Finally, plaintiff concedes that he charged 332 non-billable hours to an overhead account. (Hoard Dep. at 103-104.) There is evidence in the record that, when questioned about the overhead hours during the April meeting, plaintiff was unable to provide an explanation or any work product that would justify those hours. (Pl.'s Br. [61] at Ex. 1, ¶ 17.) The week after the meeting, plaintiff provided some documentation to substantiate the hours billed to the overhead account. ( Id. at ¶ 21.) After reviewing the documentation, Freeman, Waller, and Lisowski agreed that the quantity and quality of the documentation and work was significantly less than and inconsistent with the number of hours charged for the work. ( Id.) Plaintiff testified in his deposition that he understood the company's concern about billing to an overhead account. (Hoard Dep. at 106.)

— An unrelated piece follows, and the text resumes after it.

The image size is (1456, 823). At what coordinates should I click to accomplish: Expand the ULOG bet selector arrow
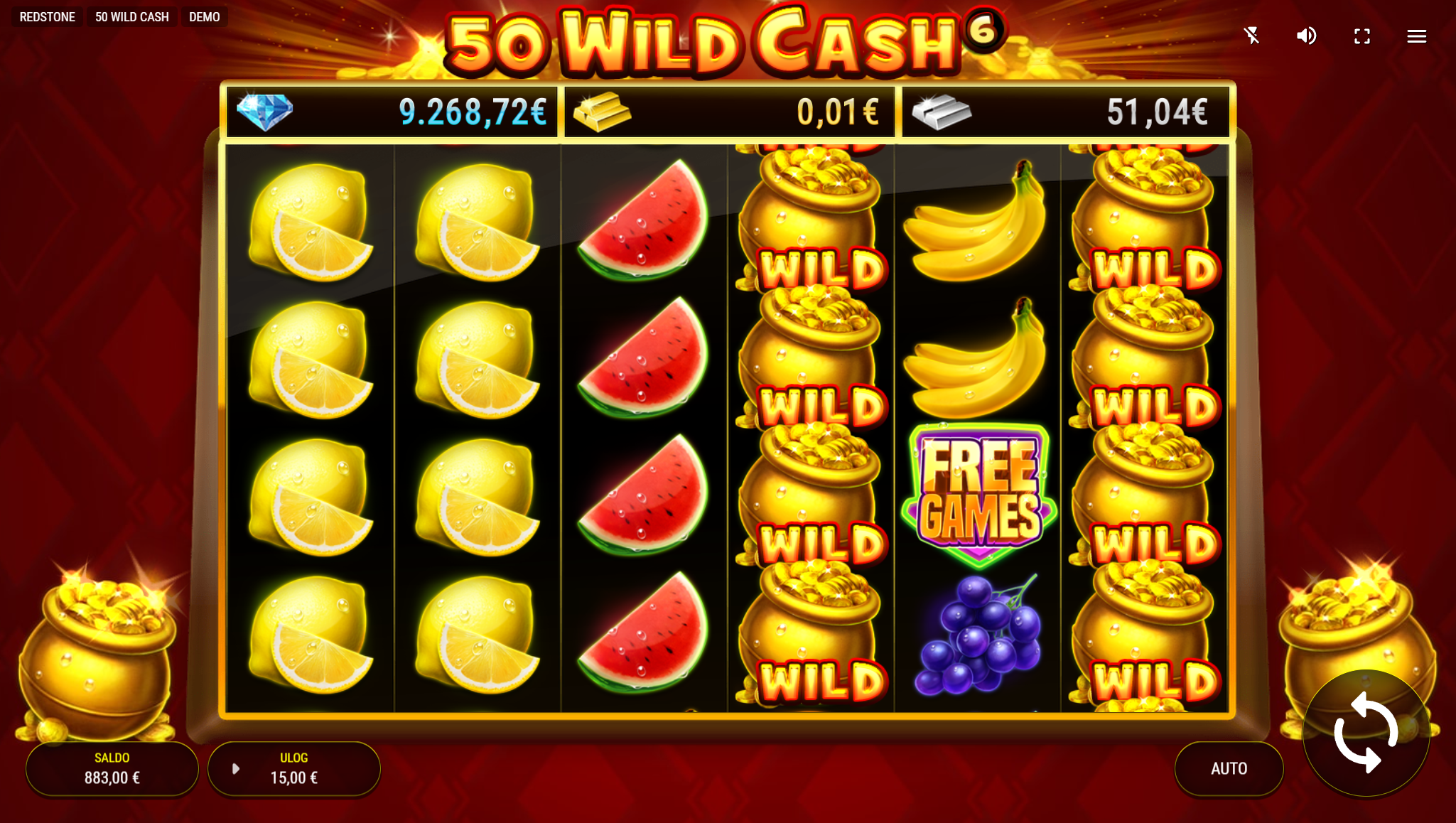(x=235, y=768)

The evidence in the record concerning plaintiff's demand on management's time, his negative interactions with his supervisor and co-workers, and the billing issue supports defendant's legitimate, non-discriminatory reasons for asking plaintiff to resign. The Court thus finds that defendant has met its "exceedingly light burden" of articulating a legitimate, non-discriminatory reason for plaintiff's termination. See Perryman v. Johnson Prods. Co., Inc., 698 F.2d 1138, 1142 (11th Cir. 1983).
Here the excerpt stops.